The various frameworks that have been created to accomplish the various components, for example, frameworks for hardware, systems software, application software, organizations, business scenarios
and events, enterprise architectures, and of course Whitemarsh’s pet framework, the Knowledge Worker Framework. These frameworks all contain cells, some common and some different. Each cell maps
to one or more meta entities in the meta data repository schema, which in turn, form the schema for the database of the metadata repository. The metadata repository then is the persistent data
component of the metadata repository system. Examples of that would be the Platinum Repository, and the Whitemarsh metabase. Another key use of the “cell” is that it infers the actual work
methods of the knowledge worker. Given that each cell (or sub-cell within a complex are specified according to an IDEF-0 strategy then each cell or sub-cell has inputs, outputs, constraints and
mechanisms. Simply put, each cell is a fully defined object class. Finally, there’s the knowledge worker who is guided by the project’s work plan and employs the metadata repository to identify,
specify, design, implement, and maintain all the critical knowledge worker products essential for our enviroments.

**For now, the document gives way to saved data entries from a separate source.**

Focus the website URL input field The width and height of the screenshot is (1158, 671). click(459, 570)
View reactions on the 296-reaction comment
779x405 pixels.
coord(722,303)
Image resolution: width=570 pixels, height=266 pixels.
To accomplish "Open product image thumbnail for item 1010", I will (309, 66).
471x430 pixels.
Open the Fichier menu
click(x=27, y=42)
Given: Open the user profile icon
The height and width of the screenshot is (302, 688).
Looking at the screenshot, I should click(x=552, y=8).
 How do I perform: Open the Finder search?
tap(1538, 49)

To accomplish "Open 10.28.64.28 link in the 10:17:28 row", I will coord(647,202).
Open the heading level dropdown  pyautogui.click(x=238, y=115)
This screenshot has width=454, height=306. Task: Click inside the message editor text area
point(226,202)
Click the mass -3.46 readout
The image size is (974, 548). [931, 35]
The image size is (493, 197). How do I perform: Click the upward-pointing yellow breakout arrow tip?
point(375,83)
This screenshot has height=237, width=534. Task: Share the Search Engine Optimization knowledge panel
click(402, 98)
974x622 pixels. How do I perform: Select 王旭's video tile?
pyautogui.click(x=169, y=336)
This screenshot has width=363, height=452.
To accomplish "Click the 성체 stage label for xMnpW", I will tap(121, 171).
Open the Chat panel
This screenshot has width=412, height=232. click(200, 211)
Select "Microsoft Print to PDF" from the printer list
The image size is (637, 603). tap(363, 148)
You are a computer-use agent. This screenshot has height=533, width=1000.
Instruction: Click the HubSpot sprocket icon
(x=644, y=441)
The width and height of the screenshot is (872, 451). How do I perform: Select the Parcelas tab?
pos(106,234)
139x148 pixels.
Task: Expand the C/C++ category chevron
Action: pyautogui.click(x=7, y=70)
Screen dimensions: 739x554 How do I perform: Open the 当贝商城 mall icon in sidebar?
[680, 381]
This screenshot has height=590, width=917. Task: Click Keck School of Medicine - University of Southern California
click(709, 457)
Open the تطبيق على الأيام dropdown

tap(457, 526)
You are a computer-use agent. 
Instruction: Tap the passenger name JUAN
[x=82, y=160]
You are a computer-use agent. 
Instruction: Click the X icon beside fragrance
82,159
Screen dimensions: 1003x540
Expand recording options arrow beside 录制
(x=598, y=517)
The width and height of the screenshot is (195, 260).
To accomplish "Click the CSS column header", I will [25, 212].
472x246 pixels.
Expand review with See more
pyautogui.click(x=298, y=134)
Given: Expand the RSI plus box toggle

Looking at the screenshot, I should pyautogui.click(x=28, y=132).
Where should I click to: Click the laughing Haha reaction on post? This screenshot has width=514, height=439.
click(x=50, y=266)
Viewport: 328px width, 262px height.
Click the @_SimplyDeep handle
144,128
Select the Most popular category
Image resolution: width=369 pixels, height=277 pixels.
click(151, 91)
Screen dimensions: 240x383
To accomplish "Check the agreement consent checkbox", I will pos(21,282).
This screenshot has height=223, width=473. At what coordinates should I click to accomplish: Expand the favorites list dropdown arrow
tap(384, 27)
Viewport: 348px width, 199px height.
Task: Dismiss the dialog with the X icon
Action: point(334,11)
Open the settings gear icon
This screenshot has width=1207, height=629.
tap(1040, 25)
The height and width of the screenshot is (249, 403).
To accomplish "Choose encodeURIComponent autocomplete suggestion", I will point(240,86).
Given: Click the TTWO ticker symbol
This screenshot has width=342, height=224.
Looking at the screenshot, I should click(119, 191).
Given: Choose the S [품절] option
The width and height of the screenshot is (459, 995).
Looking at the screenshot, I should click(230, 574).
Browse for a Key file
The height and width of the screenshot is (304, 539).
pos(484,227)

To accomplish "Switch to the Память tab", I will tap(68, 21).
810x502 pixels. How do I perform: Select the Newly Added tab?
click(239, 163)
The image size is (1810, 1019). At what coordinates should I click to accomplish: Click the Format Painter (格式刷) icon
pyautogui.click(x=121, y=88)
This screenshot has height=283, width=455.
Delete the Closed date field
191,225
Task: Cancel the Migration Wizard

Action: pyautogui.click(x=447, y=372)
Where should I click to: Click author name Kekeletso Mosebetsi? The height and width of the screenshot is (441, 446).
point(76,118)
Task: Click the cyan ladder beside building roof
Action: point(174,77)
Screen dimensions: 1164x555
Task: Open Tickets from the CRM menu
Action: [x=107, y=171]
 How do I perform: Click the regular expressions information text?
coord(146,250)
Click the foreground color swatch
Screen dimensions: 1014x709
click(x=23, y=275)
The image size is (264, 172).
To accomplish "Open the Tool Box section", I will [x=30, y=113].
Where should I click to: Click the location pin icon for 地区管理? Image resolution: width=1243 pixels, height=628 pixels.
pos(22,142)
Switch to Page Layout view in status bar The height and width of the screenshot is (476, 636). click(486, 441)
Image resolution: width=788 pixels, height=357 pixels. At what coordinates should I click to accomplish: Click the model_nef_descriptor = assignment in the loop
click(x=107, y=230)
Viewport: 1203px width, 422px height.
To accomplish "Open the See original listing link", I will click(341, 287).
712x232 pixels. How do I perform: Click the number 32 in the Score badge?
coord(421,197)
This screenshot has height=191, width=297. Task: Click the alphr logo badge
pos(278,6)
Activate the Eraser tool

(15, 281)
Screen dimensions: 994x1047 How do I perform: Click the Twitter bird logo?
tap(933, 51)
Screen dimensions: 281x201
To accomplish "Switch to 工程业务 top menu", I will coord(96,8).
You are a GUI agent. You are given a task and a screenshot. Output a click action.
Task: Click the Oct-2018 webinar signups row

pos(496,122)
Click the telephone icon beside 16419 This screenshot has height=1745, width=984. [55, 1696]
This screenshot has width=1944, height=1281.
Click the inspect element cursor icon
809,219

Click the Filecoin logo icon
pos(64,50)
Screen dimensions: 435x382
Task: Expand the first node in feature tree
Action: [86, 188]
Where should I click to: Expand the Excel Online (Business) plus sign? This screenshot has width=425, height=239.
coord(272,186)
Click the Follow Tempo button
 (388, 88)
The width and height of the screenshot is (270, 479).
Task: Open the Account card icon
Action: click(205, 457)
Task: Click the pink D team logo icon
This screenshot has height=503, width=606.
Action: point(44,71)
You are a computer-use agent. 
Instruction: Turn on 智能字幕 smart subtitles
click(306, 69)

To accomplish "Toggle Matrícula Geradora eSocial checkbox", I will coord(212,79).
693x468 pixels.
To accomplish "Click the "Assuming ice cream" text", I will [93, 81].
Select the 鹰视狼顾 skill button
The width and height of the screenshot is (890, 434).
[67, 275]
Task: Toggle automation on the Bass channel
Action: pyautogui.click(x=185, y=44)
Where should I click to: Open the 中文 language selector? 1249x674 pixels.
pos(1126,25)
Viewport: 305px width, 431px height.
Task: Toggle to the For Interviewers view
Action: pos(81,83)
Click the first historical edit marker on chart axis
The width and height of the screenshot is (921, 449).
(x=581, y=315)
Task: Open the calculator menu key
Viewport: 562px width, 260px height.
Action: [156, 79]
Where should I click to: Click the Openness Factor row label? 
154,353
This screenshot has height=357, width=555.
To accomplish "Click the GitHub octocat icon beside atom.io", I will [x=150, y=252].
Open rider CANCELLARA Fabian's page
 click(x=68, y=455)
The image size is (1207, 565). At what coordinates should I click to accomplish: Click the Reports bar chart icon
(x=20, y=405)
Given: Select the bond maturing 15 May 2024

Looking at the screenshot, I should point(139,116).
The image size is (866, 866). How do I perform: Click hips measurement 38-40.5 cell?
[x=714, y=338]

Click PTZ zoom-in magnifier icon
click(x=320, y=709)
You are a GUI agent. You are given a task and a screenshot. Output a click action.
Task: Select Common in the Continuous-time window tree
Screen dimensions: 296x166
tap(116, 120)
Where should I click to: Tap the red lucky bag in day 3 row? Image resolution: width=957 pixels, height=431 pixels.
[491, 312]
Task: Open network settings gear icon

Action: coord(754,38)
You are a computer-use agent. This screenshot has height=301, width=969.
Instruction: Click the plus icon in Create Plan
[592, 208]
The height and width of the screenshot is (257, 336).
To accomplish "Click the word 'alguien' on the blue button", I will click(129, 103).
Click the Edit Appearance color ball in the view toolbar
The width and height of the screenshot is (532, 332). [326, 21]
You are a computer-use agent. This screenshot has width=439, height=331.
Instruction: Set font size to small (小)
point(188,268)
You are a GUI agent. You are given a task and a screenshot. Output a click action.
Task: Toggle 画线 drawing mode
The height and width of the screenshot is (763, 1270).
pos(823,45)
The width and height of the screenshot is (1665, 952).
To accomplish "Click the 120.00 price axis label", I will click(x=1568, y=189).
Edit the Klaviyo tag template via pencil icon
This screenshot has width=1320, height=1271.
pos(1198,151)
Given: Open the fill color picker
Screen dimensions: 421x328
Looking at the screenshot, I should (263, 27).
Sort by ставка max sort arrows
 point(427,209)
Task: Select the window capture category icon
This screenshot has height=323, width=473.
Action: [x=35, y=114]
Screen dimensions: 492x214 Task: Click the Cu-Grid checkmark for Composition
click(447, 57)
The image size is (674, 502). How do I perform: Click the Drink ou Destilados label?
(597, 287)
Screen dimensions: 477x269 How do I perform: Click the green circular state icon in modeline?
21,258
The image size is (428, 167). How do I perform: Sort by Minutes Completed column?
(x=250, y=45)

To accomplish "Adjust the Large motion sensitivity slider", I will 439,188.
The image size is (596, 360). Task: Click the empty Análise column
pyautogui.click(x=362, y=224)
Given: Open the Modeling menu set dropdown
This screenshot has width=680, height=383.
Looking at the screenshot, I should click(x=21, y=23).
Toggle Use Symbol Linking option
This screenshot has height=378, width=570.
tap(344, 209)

In summary then, and as John Zachman so often says, “Someday you are going to wish you had all those models, Enterprise-wide, horizontally and vertically integrated at an excruciating level of
detail.” That “someday” probably occurred about 25 years ago when it first became possible to have a unified database of infrastructure work products. And that “someday you are going to
wish” also probably occurred about 25 years ago when it became possible to have enterprise-wide IT systems and databases. Enterprises that acted on Zachman’s admonition often succeeded at their
IT efforts, and those that do not almost always failed. The United States Government’s General Accounting Office’s library is a graveyard of failure tombstones (a.k.a., “GAO Reports”).
This paper suggests a completely closed loop environment for what John likely intended in his 1987 IBM Systems Journal paper on frameworks.